3. Medical debt reporting could resume
The CFPB’s recent rule prohibiting unpaid medical debt from appearing on consumers’ credit reports is now in jeopardy7. This rule was intended to prevent harm to individuals’ credit due to medical debt, which disproportionately affects certain communities.
4. No enforcement actions
The CFPB’s ability to take action has been halted. This could limit the agency’s capacity to address systemic issues in credit reporting mistakes, the ability to repair credit, and dispute resolution.
5. Limited complaint handling
While consumers can still file complaints with the agency, the CFPB’s ability to act on these complaints may be severely limited during the shutdown.

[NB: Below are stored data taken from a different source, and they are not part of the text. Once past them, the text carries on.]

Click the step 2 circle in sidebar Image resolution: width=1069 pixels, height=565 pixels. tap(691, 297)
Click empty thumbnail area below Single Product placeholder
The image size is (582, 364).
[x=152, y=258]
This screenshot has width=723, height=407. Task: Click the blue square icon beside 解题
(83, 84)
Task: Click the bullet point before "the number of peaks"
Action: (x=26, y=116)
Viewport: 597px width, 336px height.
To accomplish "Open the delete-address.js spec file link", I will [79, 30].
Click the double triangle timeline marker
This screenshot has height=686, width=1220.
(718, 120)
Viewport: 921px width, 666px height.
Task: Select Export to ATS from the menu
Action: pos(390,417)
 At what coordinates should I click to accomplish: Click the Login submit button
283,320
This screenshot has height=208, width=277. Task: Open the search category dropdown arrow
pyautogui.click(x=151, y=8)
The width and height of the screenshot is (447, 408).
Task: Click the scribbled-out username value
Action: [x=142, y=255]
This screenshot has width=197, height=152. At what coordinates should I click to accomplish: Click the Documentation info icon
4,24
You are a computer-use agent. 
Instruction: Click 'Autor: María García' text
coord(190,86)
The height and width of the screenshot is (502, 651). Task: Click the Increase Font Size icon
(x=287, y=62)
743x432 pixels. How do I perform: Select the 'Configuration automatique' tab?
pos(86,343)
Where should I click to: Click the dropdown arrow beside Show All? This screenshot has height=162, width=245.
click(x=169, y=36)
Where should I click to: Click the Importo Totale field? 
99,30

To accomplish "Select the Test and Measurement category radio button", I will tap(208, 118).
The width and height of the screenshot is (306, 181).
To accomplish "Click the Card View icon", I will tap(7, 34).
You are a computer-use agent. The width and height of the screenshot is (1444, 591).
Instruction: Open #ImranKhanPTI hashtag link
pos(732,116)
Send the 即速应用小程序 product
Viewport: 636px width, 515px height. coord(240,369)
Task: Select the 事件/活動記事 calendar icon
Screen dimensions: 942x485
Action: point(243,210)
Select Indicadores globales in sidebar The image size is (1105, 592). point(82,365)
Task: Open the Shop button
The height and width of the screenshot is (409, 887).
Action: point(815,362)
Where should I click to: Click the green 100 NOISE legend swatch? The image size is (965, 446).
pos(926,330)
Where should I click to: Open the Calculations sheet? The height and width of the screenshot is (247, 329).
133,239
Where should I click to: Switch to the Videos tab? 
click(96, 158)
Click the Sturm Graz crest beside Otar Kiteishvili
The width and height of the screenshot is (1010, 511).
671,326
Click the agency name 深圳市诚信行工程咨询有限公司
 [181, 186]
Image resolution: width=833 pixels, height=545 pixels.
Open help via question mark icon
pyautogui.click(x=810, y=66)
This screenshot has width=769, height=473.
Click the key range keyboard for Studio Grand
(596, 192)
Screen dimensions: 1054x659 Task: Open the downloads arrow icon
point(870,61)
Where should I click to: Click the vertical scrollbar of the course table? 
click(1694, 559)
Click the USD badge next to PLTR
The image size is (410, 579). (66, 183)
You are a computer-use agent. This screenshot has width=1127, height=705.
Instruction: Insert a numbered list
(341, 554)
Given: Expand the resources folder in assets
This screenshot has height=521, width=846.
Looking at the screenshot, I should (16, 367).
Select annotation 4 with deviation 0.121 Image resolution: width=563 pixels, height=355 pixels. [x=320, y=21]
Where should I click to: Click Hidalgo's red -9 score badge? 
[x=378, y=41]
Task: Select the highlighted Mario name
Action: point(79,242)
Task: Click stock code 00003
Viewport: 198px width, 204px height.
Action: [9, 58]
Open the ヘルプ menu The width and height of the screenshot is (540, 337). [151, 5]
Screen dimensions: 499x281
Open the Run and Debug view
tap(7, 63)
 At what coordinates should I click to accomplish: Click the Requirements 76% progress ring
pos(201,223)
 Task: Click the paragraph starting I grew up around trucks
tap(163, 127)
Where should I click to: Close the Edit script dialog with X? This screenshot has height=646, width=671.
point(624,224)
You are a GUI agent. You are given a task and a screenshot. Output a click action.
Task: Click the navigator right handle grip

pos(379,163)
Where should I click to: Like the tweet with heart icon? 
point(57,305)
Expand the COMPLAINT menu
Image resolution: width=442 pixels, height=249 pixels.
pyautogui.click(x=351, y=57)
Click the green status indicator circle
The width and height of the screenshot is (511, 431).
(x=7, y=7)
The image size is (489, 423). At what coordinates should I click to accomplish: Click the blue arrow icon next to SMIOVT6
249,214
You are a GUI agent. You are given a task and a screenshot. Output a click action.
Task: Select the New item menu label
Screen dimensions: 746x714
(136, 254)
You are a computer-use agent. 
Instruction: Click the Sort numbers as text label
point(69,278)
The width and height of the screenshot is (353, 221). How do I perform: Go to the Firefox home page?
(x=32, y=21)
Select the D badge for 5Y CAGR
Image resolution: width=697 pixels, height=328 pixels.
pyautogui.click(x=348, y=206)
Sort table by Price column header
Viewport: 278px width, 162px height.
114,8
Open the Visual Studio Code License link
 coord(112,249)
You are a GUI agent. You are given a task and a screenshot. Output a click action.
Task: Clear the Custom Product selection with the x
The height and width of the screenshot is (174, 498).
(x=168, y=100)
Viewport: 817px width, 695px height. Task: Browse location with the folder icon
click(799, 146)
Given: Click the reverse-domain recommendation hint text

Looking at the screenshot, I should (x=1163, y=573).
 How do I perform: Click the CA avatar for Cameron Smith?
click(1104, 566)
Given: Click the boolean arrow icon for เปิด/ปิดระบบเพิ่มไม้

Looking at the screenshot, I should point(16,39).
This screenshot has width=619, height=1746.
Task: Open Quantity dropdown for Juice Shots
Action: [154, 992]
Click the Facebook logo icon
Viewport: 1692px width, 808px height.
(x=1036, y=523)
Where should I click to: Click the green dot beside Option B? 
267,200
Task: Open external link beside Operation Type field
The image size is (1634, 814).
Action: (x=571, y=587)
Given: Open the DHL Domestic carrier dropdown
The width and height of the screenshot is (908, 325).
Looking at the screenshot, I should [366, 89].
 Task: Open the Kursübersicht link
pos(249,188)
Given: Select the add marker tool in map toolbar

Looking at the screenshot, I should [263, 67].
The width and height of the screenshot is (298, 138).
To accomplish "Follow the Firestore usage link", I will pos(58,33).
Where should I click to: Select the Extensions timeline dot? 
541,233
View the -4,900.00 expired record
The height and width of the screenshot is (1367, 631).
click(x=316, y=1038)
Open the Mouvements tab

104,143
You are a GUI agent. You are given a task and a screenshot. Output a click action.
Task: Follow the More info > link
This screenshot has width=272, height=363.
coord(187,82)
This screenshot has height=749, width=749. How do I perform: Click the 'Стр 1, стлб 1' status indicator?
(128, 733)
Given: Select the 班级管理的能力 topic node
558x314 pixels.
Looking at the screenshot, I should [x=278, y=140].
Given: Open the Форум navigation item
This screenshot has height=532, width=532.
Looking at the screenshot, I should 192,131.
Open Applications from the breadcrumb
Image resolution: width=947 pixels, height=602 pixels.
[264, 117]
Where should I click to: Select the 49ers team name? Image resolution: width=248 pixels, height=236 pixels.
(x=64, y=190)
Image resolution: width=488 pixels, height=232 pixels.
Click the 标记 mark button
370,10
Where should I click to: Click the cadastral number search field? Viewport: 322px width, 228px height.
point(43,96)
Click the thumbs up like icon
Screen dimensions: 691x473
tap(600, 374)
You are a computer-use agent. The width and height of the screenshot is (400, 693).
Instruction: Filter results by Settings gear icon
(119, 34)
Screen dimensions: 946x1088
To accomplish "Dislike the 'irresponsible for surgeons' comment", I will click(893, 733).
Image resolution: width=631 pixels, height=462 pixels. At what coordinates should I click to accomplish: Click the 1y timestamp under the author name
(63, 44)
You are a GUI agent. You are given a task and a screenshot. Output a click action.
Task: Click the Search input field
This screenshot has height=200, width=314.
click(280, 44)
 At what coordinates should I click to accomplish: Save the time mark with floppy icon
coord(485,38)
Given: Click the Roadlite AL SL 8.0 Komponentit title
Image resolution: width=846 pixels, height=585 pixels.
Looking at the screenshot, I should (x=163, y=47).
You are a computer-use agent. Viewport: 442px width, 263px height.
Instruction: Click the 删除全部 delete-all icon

6. Jeopardized Consumer Savings from “Junk Fee” Rules
Proposed rules to limit fees such as bank overdraft charges and credit card late fees, which were projected to save consumers billions annually, are now in limbo. For example, caps on overdraft fees and reduced credit card late fees could have saved $15 billion annually, but these savings are now uncertain.
7. Increased Risk of Predatory Practices
The absence of CFPB oversight may lead to a resurgence of predatory practices, such as hidden fees, misleading loan terms, and weak fraud protections. This is particularly concerning as advanced technologies like AI become more integrated into financial services, potentially exposing consumers to new vulnerabilities.
8. Gaps in Consumer Oversight
The shutdown creates regulatory gaps that other agencies, such as the Federal Trade Commission (FTC), may not fully address. While the FTC can enforce some consumer protection laws, its scope is limited compared to the CFPB’s broader mandate.
9. Threats to Data Privacy
Concerns have been raised about the security of sensitive consumer data stored in CFPB systems, especially with unvetted personnel reportedly gaining access during the shutdown.
10. Broader Economic Risks
Critics argue that dismantling the CFPB undermines safeguards designed after the 2008 financial crisis to prevent systemic risks. Without strong oversight, there is concern that financial institutions may repeat past mistakes, potentially destabilizing the economy.
“It’s recovered over $20 billion in relief for 195 million consumers in the United States, and it’s handled directly about 5.6 million complaints from consumers across the country,” said Chuck Bell of Consumer Reports.
What Consumers Can Do
Utilize state-level consumer protection resources: Many states have their own consumer protection agencies that can provide assistance and guidance in the absence of the CFPB.
Utilize your state attorney general: The Attorney General’s office serves as a crucial avenue for consumer protection and handles multiple categories of complaints.
Utilize the Better Business Bureau: The BBB accepts complaints about businesses and provides a free dispute resolution service.
Contact your representatives: Reach out to elected officials to express concern about the CFPB shutdown and urge them to support its reinstatement.
Monitor your accounts: Regularly check your financial statements and credit reports for any suspicious activity or errors.
Be wary of high-pressure sales tactics: Take your time to make financial decisions and don’t succumb to aggressive marketing.
Final thoughts
The future of the CFPB and its consumer protection role remains uncertain as these developments continue to unfold. While state-level regulations and other federal agencies may provide some oversight, they are unlikely to fully replace the CFPB’s comprehensive role.